Whatever fired the furnace-blast failed, at that, spinning up and away. 

Hosna said, “Bloody hell.” For one instant, Hellboy was face to face with her. Her creature, wavering behind her, was revealed as a very strange dog. Hellboy had to look down to take Hosna in: for all her curves, the woman was petite. Beneath her tangled mane, her large eyes were blown out with excitement and horror. A frightened human.

“I’m not gonna hurt you,” Hellboy began.

She spat, “No, that is for your masters. The men who summoned you here.”

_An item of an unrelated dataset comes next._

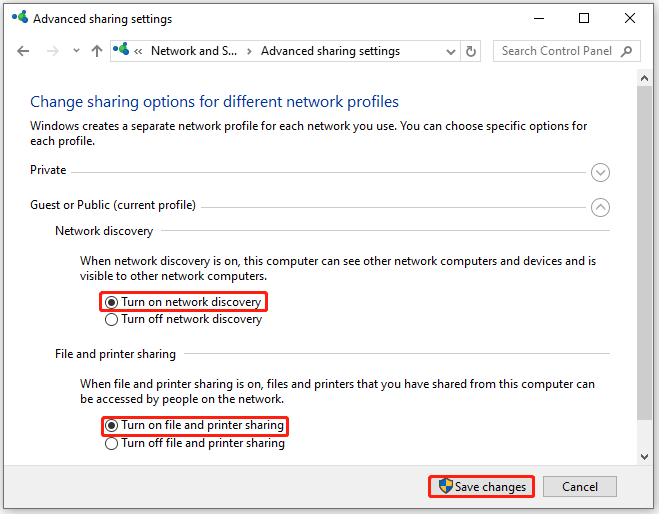Image resolution: width=659 pixels, height=514 pixels.
Task: Click the network icon in address bar
Action: point(121,51)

He began to protest – and realized he couldn’t. “Arright, the situation’s not great, but if you – ”

The mere suggestion that she cooperate made her cry out in panic again, opening that flare of purple light in her hands. Hellboy shielded his eyes against more white-and-purple awfulness, opening beside them.

Again, the rift lasted only as long as it took Hosna to rip a book’s page. That was enough time for something to tumble through the aperture.

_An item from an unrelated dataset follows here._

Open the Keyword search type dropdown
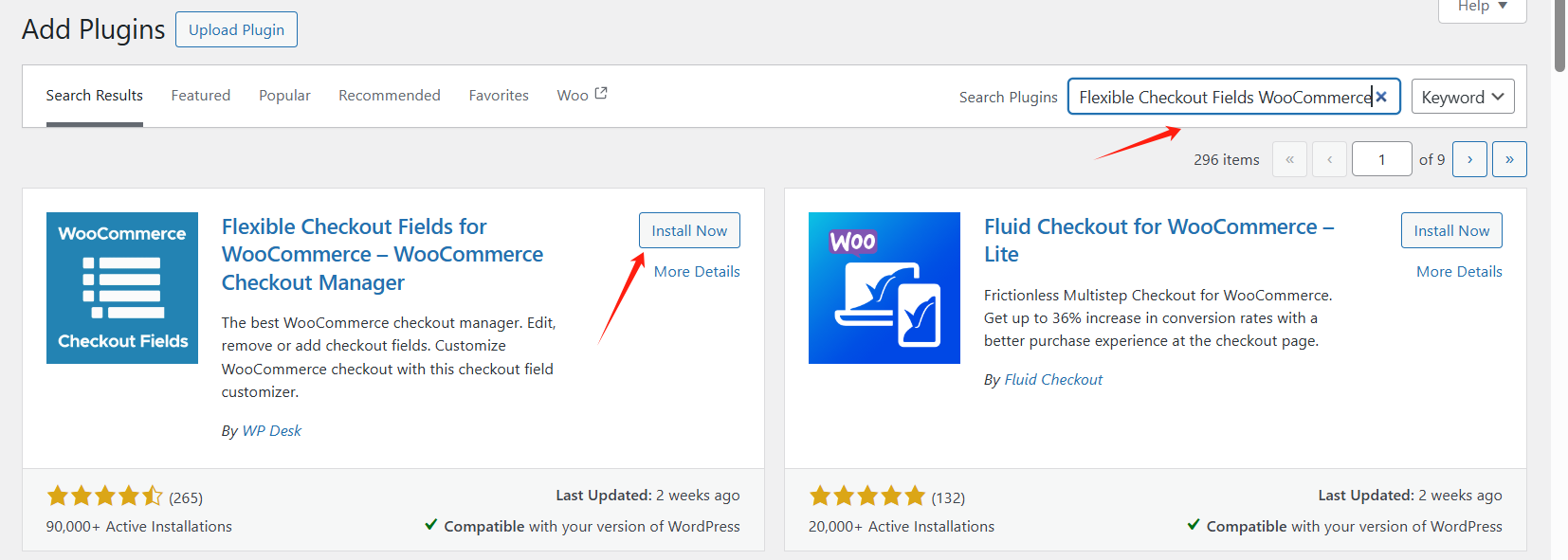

This was a seething, globular mass, sleeking into six thick legs and hooves. Multiple mouths opened in the black lump of its body. This monster, wider and taller than the SUV, spun itself to view the world through random eyes. Its first step on this earth was to buck back, kicking Hosna’s car over with a sickening crunch of metal.

Hellboy saw her appalled, felt himself grin. “If you’re giving this thing orders, Al-Haz, you’re not doing a real good job!”

As Hosna glared, it rocked towards Hellboy, maws snapping.

“I take it back! Your kid’s a fast learner! Good thing my ol’ man set me up for this playdate,” he said. And he swung his right hand, the Fist of Doom.

The punch took its right side. Hellboy felt internal bones, some sphere of ribs, cracking. It was bowled away. But it had its summoner’s stubbornness, for it shook its whole upper body and leapt at him again, hooves flailing.

Hellboy ducked beneath the clumsy thing for a left punch, in the middle of its belly. It bucked away with a hideous squeal. He whipped out his massive pistol, the Samaritan, and fired into one of its maws. The thing stopped and bawled, spitting broken teeth.

“Arright. Progress.”

“Six o’clock! Abe incoming!”

Hellboy spared a glance. “Am I glad to see you plus a rifle. Pick a target, any target!”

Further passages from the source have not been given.